The conference staff invites you to help ‘Green’ PantheaCon! You may purchase carbon credits to neutralize your PantheaCon carbon footprint.
‘Carbon credits’ are units of exchange that give a financial value to the cost of global warming-related air pollution. They also work as mini investments, funding such things as the removal of carbon from our atmosphere and the development of environmentally sustainable technologies. By purchasing carbon credits, a person essentially pays for the cost of their contribution to global warming, aka their ‘carbon footprint.’
We recommend that individuals donate $2 to $20 as they register, either with online payments at PayPal or at on-site registration.
PantheaCon has chosen the Carbonfund.org group to send your donations offsetting your footprints left in getting to this event. The following description is from the Carbonfund.org website – for much more information go to their website.
Carbonfund.org supports renewable energy, energy efficiency and reforestation projects globally that reduce carbon dioxide emissions and the threat of climate change. Carbonfund.org is a 501(c)(3) nonprofit organization. Please join us today.
Carbonfund.org supports three types of carbon offset projects: renewable energy, energy efficiency and reforestation. Each type plays an important role in the fight against climate change.
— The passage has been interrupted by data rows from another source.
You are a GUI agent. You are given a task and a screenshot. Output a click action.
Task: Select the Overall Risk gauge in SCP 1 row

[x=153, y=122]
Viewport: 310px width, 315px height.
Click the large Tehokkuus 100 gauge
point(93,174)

The projects Carbonfund.org supports meet the same high standards that thousands of companies, organizations, and governments rely on to ensure quality environmental protection.
- Renewable Energy – supports clean, renewable energy development.
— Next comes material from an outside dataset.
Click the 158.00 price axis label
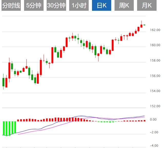The image size is (164, 148). tap(155, 61)
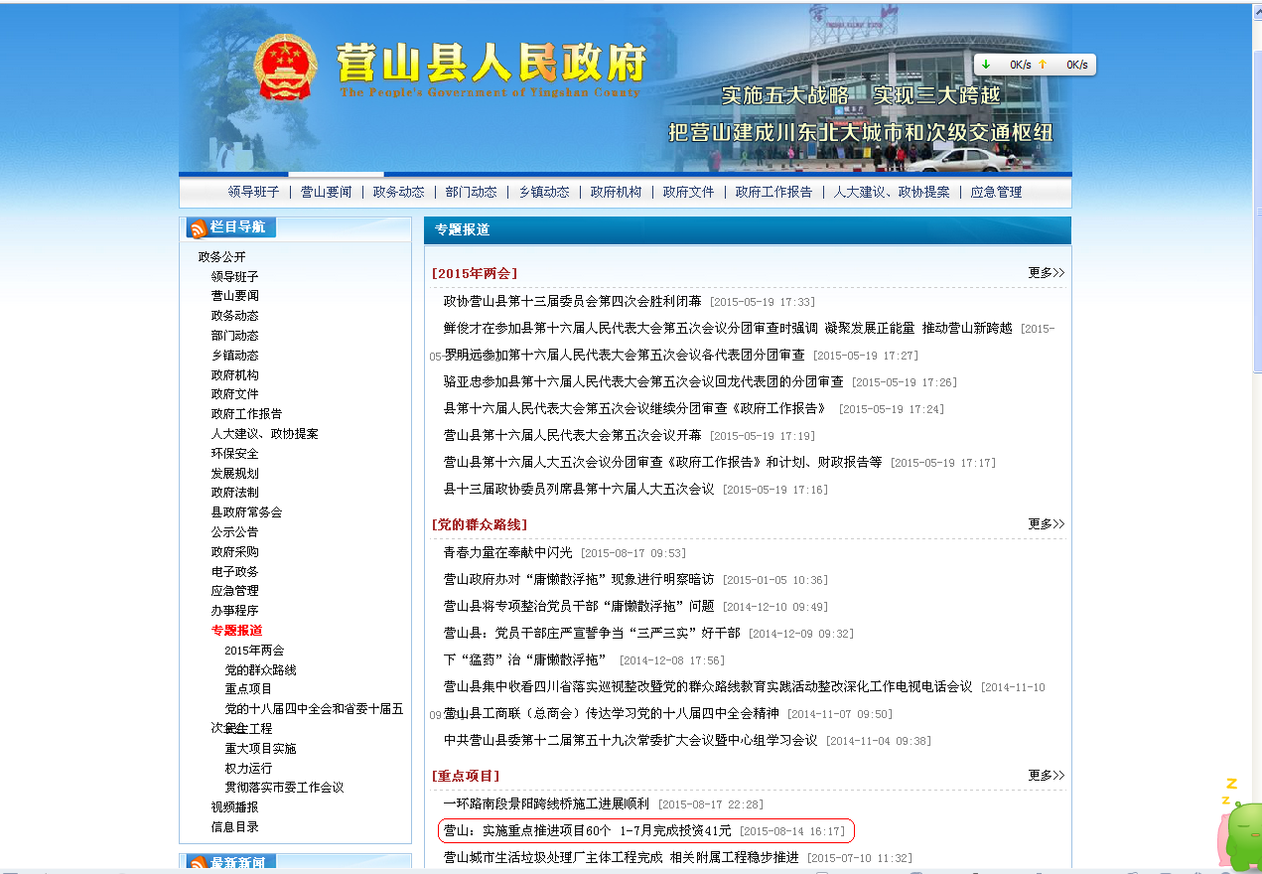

- Energy Efficiency – reduces existing energy use, much of which comes from coal, oil, and natural gas.
- Reforestation – absorbs existing CO2 emissions, which helps to reduce the excess greenhouse gases that humans have added to the atmosphere.
The key criteria Carbonfund.org looks for in projects are:
- Real: The project must generate the expected carbon offsets and reductions.
- Surplus: It must be additional to any mandated or regulated offsets, reductions or green power requirements.
- Verifiable: It must be certified to ensure against double counting.
- Permanent: It must permanently reduce carbon dioxide emissions.
- Additional: And it must be above and beyond business as usual, as defined by each certification body.
Other key criteria include location, technology, price, market transformation potential, certification, etc.
Carbon Offset Standards
The hallmarks of quality carbon offsets are third-party certification standards, verification, and auditing. All Carbonfund.org offset projects are verified by a third party to the highest certification standards. This sort of review, coupled with an annual third-party audit of our finances and portfolio, ensure that our donors are supporting only high-quality, transparent carbon offset projects.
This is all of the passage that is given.